**Exercise directions**
Where an image appears in the data, omit it and reproduce the rest exactly.

**Source data**

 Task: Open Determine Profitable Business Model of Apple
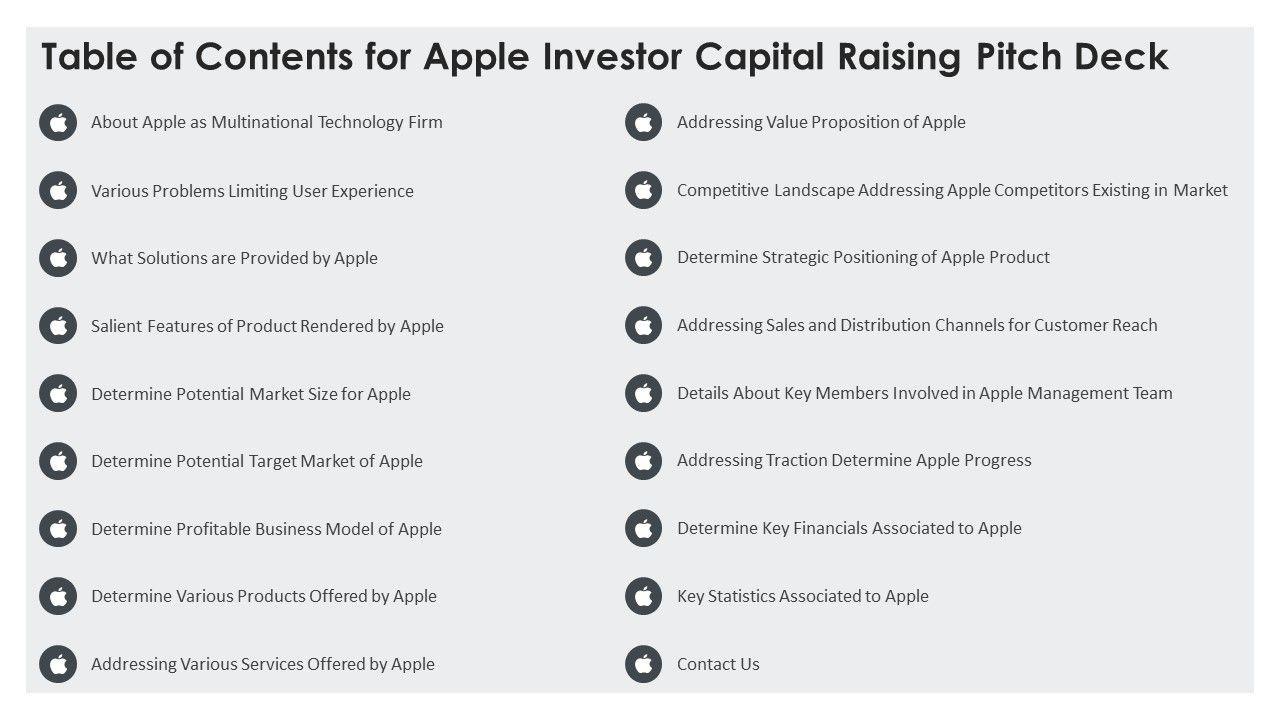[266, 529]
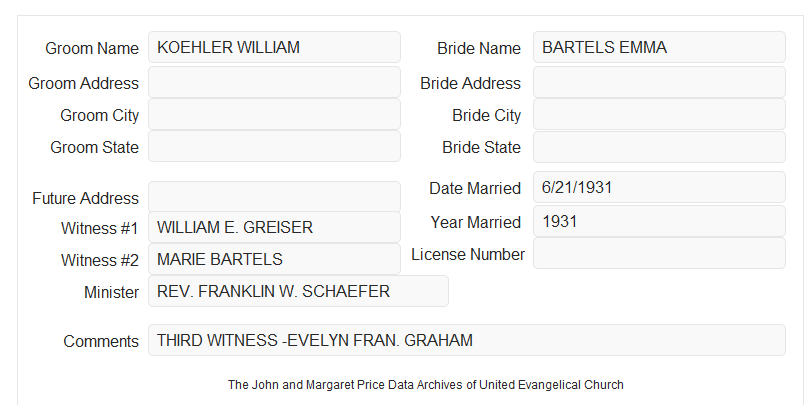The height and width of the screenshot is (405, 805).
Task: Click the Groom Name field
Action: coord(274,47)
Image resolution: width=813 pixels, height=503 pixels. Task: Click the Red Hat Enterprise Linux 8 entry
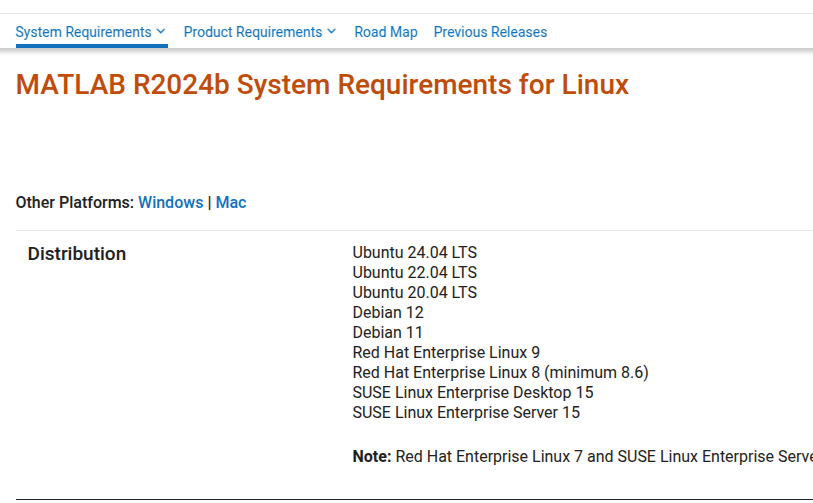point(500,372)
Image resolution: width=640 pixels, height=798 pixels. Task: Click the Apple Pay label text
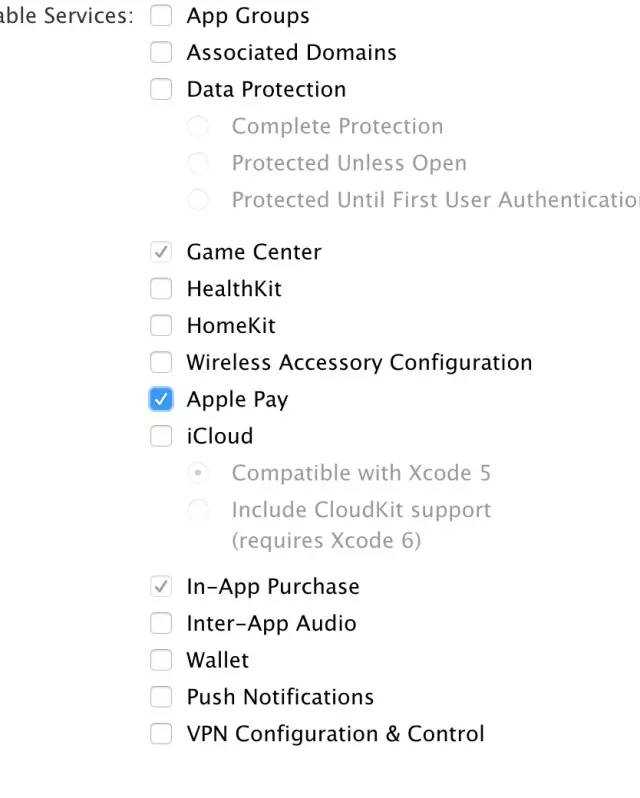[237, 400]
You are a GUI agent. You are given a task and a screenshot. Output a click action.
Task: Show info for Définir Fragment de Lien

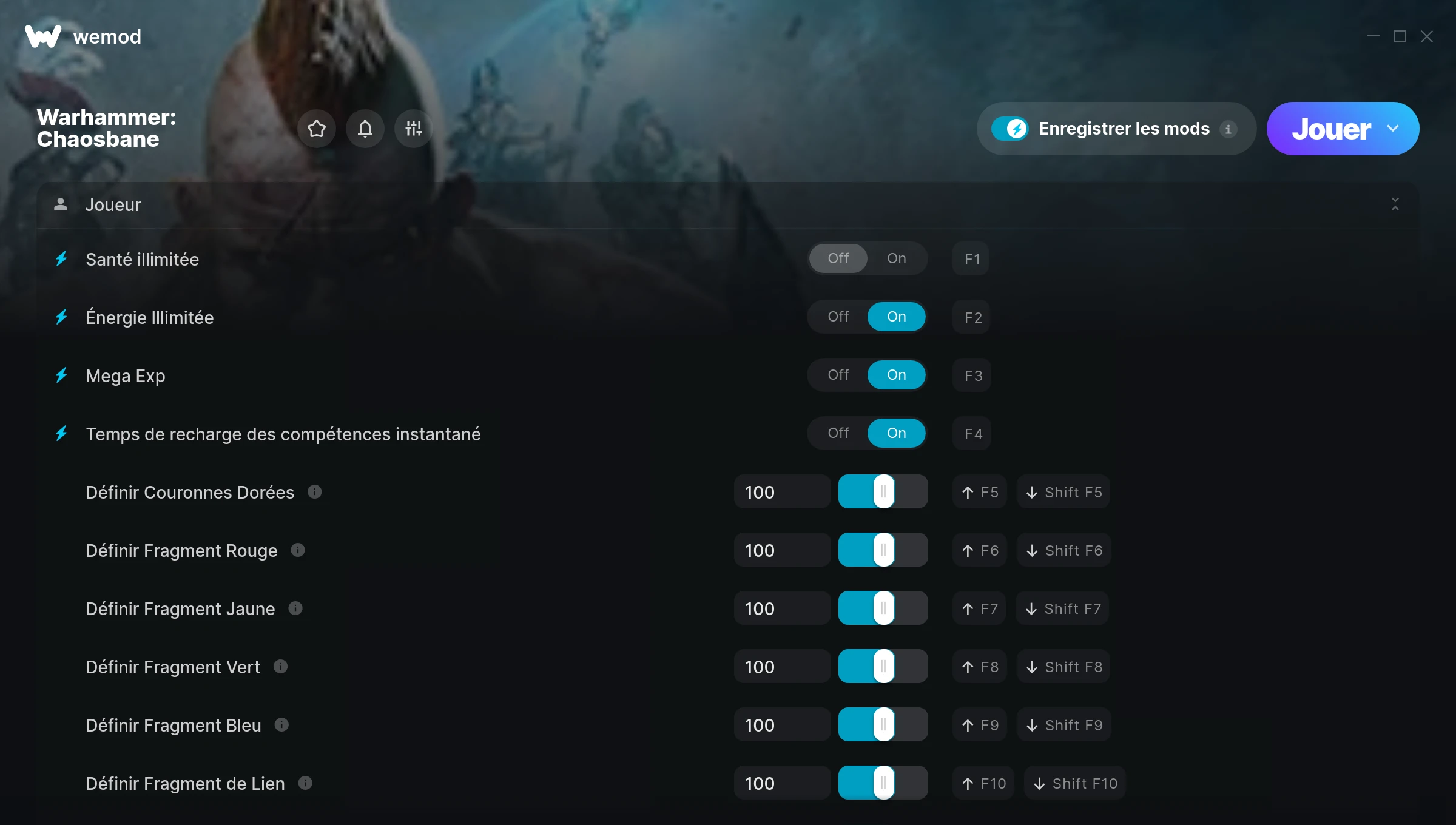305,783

**Exercise output**
 Task: Open Determine Profitable Business Model of Apple
[266, 529]
The height and width of the screenshot is (405, 805).
Task: Click the Groom Name field
Action: coord(274,47)
Image resolution: width=813 pixels, height=503 pixels. Task: Click the Red Hat Enterprise Linux 8 entry
point(500,372)
Image resolution: width=640 pixels, height=798 pixels. Task: Click the Apple Pay label text
[237, 400]
You are a GUI agent. You are given a task and a screenshot. Output a click action.
Task: Show info for Définir Fragment de Lien

305,783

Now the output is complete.